__Exercise instructions__
Gather every line of the data below that contains the word "should". Case counts, so copy only lines where it appears with that exact capitalization.
[Start of Data provided]
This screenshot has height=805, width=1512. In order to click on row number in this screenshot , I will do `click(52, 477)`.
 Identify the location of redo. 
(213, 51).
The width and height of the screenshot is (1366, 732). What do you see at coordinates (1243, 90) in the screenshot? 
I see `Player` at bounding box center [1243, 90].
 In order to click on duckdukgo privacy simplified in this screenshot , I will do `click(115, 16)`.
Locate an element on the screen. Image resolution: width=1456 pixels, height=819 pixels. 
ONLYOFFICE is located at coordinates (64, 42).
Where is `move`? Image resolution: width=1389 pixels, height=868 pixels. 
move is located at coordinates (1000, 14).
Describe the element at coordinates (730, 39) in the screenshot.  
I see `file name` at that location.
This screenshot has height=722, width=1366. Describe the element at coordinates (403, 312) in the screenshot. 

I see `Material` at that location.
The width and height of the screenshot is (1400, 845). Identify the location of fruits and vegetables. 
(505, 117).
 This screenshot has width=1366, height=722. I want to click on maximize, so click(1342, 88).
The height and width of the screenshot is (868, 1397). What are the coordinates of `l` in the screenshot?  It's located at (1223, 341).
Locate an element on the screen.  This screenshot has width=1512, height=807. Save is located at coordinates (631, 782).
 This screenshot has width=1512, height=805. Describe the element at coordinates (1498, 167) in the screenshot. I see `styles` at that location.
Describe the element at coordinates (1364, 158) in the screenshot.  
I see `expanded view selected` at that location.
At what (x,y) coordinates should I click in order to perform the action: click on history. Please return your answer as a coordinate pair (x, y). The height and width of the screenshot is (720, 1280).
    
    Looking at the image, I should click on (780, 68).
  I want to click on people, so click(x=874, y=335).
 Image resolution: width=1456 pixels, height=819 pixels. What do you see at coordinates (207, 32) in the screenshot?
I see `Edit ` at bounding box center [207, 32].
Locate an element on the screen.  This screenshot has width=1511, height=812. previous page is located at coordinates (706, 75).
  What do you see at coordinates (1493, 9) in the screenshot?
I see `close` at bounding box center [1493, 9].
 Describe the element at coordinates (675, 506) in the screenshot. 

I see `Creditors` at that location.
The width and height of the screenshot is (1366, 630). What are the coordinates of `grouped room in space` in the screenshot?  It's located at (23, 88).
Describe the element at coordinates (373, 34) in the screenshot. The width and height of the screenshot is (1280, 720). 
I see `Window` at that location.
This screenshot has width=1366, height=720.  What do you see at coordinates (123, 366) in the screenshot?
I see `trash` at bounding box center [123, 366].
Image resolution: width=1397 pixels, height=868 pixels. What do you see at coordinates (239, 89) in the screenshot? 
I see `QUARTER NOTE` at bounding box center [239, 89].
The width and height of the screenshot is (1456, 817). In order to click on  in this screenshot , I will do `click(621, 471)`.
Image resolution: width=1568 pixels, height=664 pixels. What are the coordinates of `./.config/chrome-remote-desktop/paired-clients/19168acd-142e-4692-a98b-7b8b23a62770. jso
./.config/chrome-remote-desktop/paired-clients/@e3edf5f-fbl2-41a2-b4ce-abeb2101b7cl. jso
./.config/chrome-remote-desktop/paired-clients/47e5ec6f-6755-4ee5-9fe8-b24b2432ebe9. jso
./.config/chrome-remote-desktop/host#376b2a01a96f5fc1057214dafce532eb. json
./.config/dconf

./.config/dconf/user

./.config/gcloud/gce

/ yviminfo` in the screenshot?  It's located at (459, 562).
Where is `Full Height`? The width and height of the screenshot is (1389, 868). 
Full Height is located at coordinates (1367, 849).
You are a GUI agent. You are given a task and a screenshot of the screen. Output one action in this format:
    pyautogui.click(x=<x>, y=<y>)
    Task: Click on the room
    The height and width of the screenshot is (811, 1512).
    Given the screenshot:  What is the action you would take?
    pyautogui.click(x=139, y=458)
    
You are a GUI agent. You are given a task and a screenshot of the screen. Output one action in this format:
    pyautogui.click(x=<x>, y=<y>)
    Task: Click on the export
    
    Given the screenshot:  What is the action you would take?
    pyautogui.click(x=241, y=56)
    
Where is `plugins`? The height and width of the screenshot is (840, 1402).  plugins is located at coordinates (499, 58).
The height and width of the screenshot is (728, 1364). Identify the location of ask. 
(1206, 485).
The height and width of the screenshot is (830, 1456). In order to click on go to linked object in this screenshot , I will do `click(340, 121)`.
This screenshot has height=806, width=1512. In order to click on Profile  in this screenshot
[End of Data provided]
__Problem solution__
At what (x,y) coordinates should I click in order to perform the action: click on history. Please return your answer as a coordinate pair (x, y). The height and width of the screenshot is (720, 1280).
    Looking at the image, I should click on (780, 68).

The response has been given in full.